Exercise directions:
Copy the records exactly, leaving out every picture.

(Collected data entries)
________________________
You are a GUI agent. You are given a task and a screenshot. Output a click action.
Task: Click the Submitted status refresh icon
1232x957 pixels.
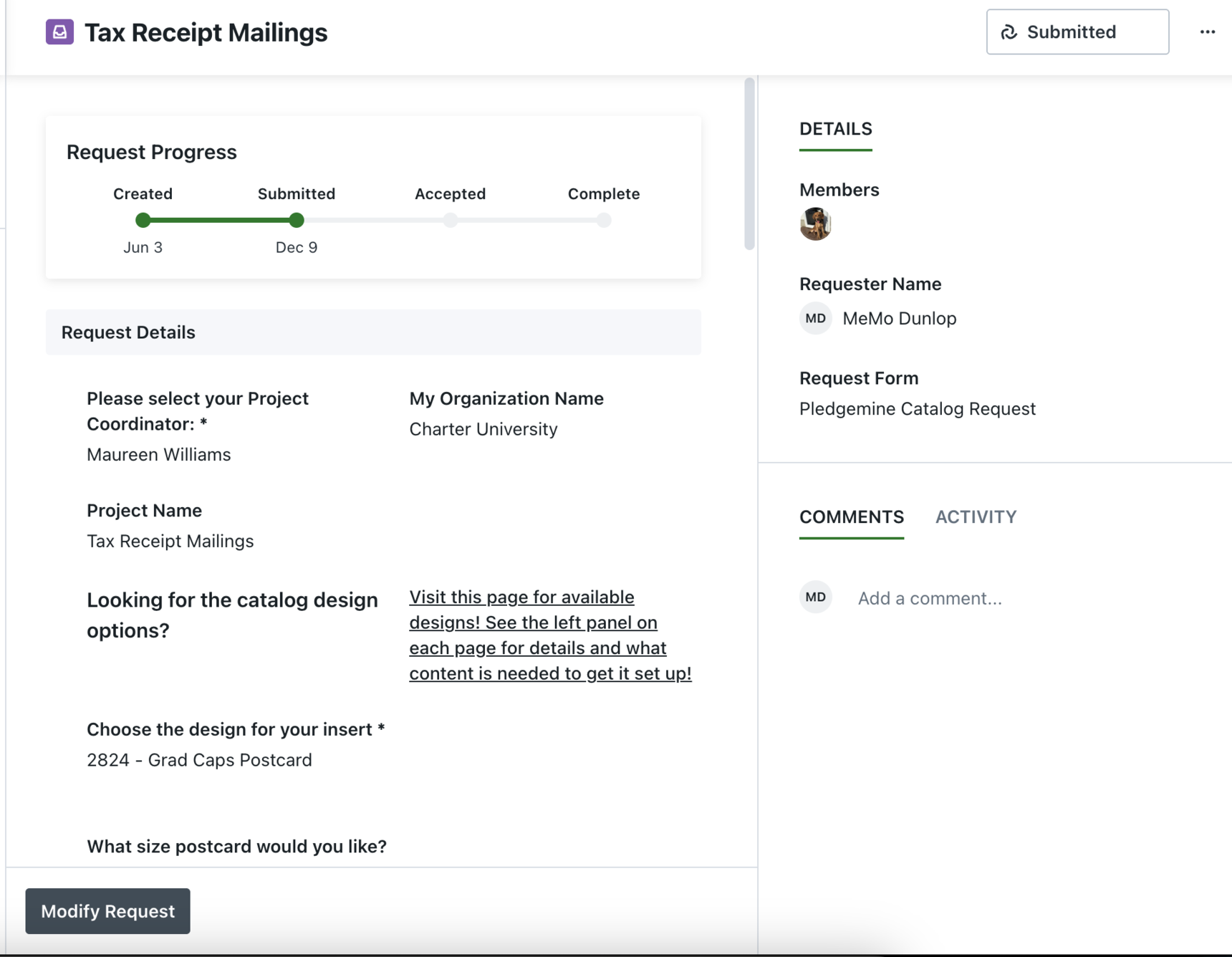[1009, 32]
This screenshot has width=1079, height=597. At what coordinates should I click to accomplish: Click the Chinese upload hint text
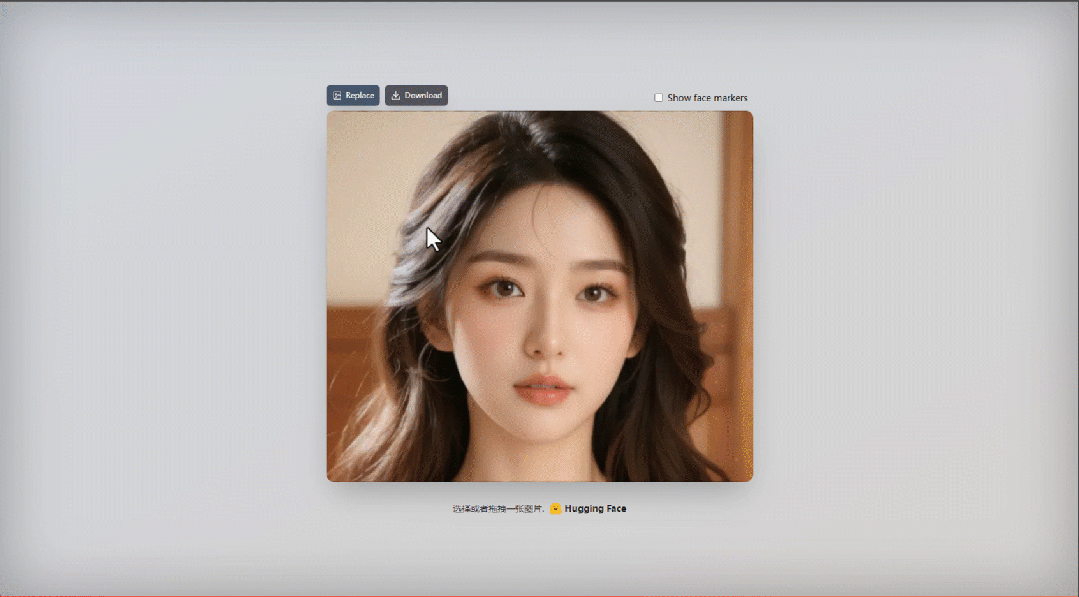497,509

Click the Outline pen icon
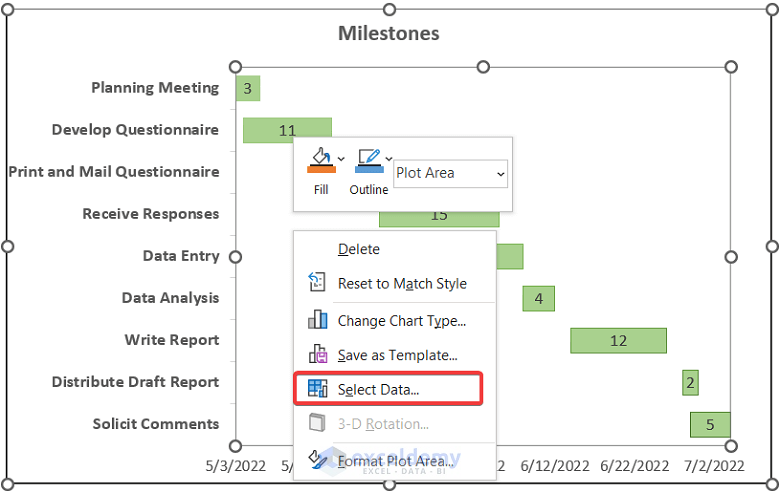point(369,162)
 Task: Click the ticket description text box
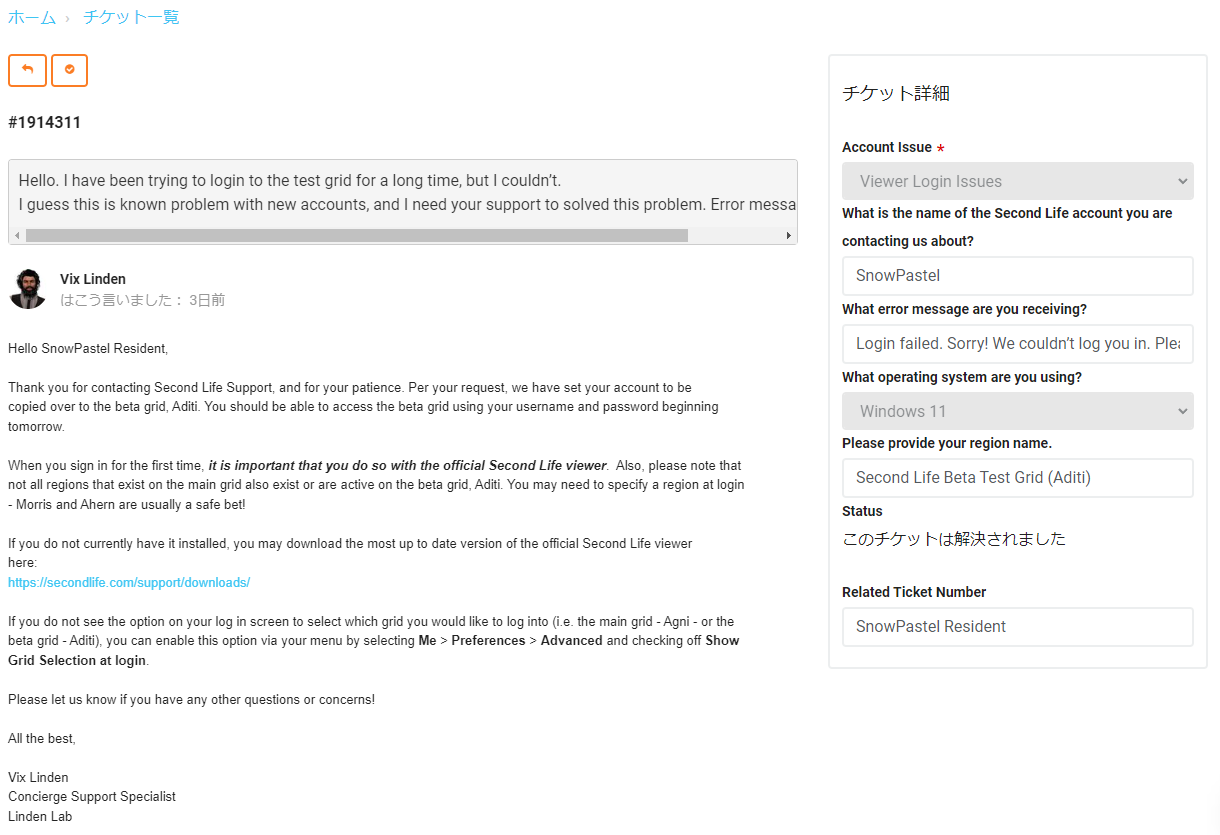pos(402,192)
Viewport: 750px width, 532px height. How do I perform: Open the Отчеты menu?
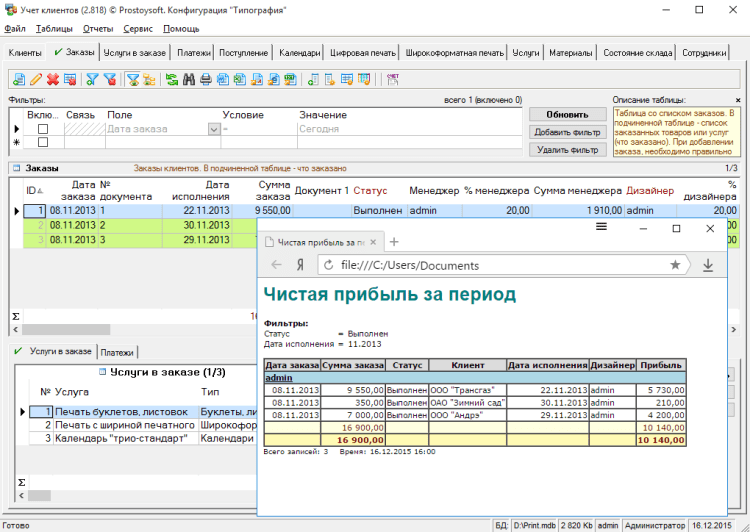coord(98,29)
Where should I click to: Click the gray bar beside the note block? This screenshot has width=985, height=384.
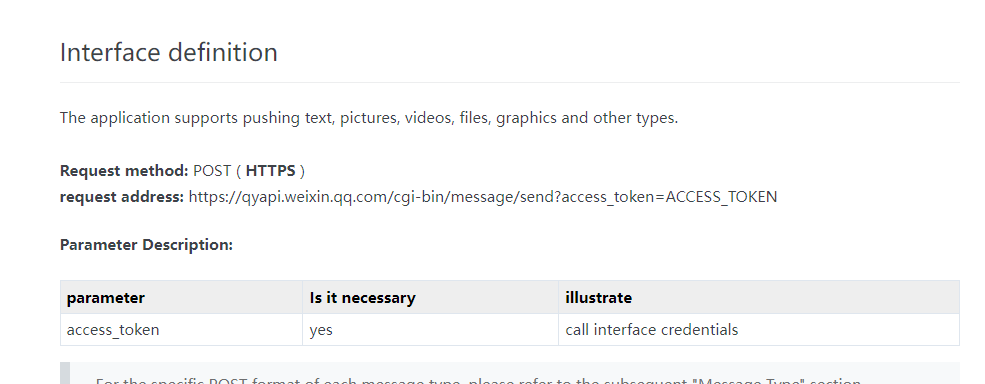(x=65, y=373)
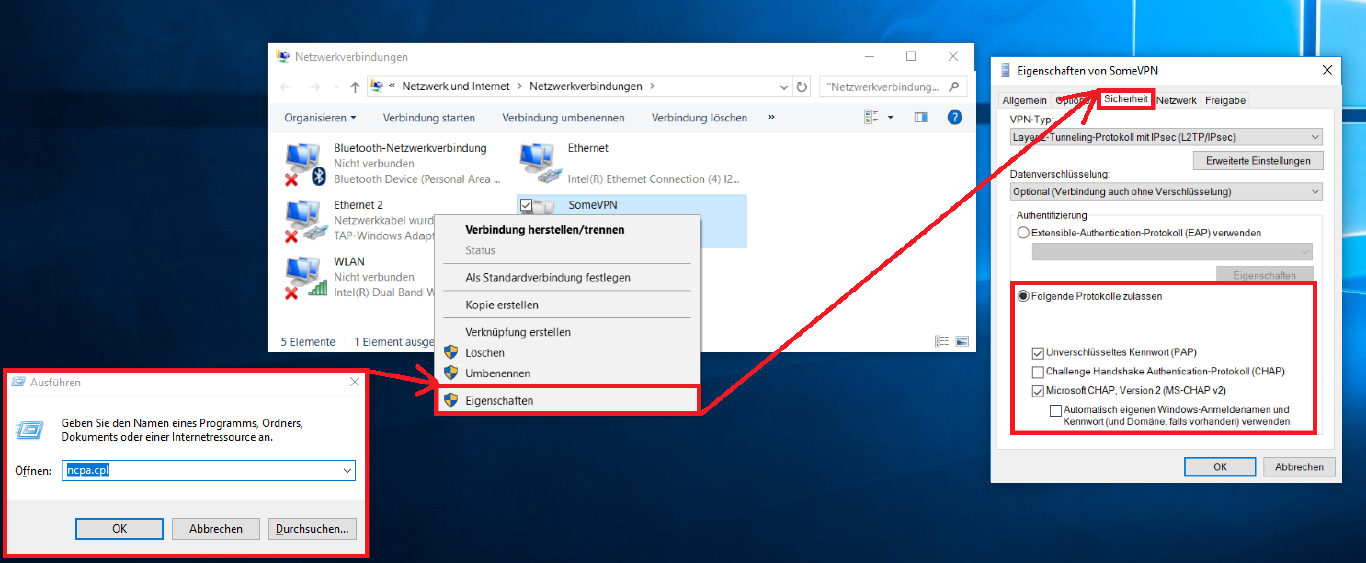
Task: Expand the Datenverschlüsselung dropdown
Action: (1166, 191)
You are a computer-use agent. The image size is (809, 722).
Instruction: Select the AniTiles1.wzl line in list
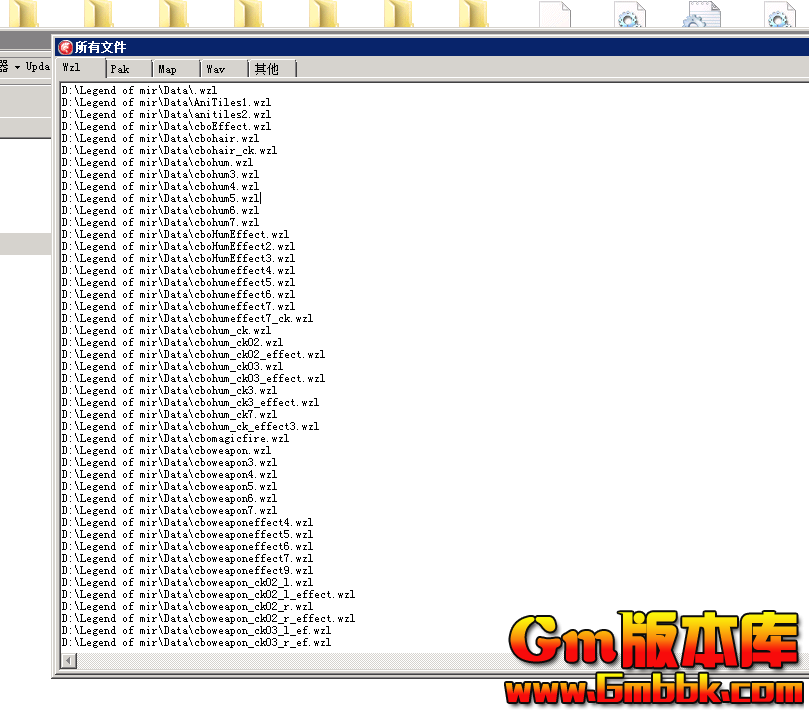[166, 103]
________________________
Output of the task:
You are a GUI agent. You are given a task and a screenshot. Output a click action.
Task: Click the Submitted status refresh icon
1232x957 pixels.
[1009, 32]
This screenshot has width=1079, height=597. At what coordinates should I click to accomplish: Click the Chinese upload hint text
497,509

Click the Outline pen icon
point(369,162)
 Task: Click the ticket description text box
pos(402,192)
Viewport: 750px width, 532px height. How do I perform: Open the Отчеты menu?
coord(98,29)
Where should I click to: Click the gray bar beside the note block? This screenshot has width=985, height=384.
(x=65, y=373)
Task: Expand the Datenverschlüsselung dropdown
Action: (1166, 191)
You are a computer-use agent. The image size is (809, 722).
Instruction: Select the AniTiles1.wzl line in list
[166, 103]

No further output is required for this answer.